══ Information shown
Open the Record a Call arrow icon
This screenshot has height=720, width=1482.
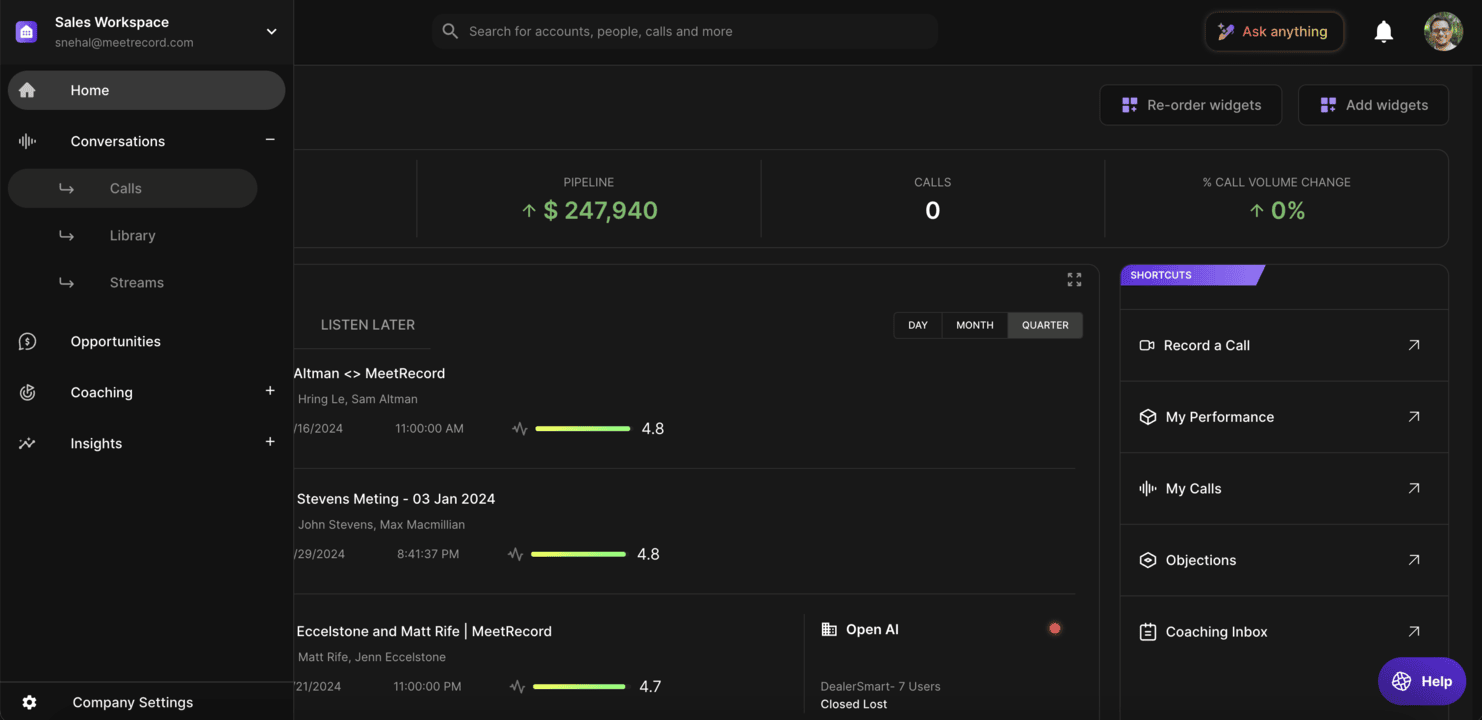(1413, 345)
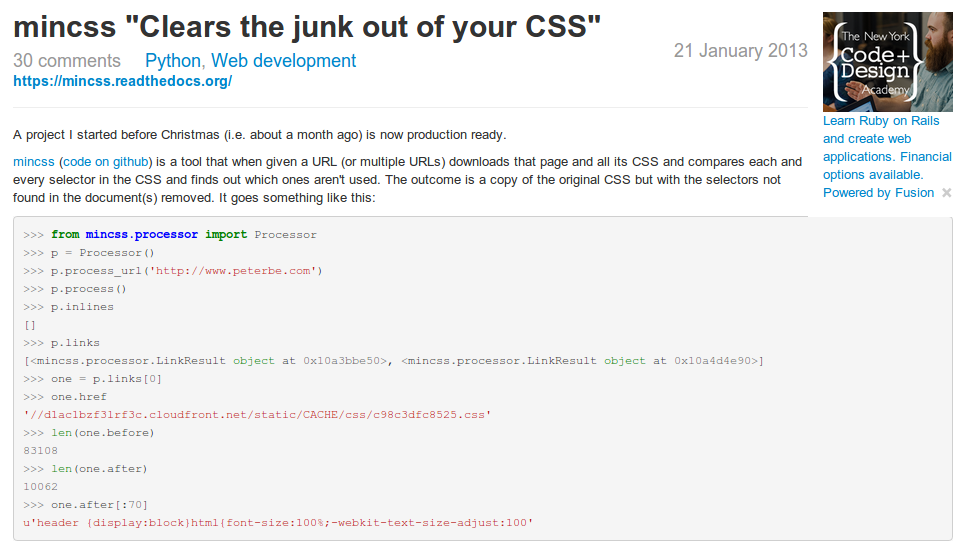Visit the https://mincss.readthedocs.org/ link

[123, 81]
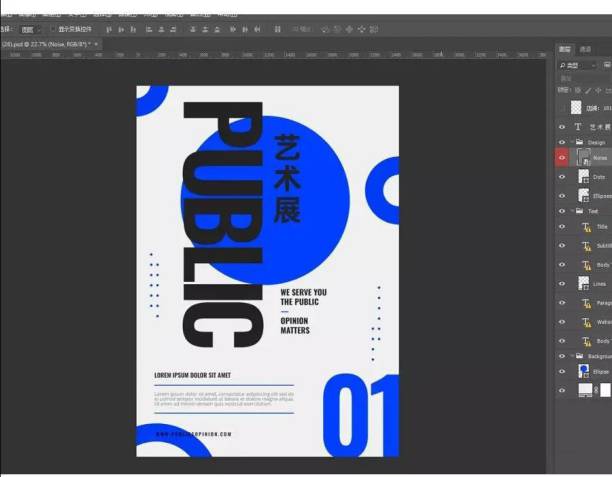Toggle visibility of the Dots layer

(x=562, y=177)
════
[Exercise goal]
The lines above must be transcribed exactly, with every picture left out.

[Response box]
Open the Record a Call arrow icon
This screenshot has height=720, width=1482.
(1413, 345)
Visit the https://mincss.readthedocs.org/ link

[123, 81]
Toggle visibility of the Dots layer

(x=562, y=177)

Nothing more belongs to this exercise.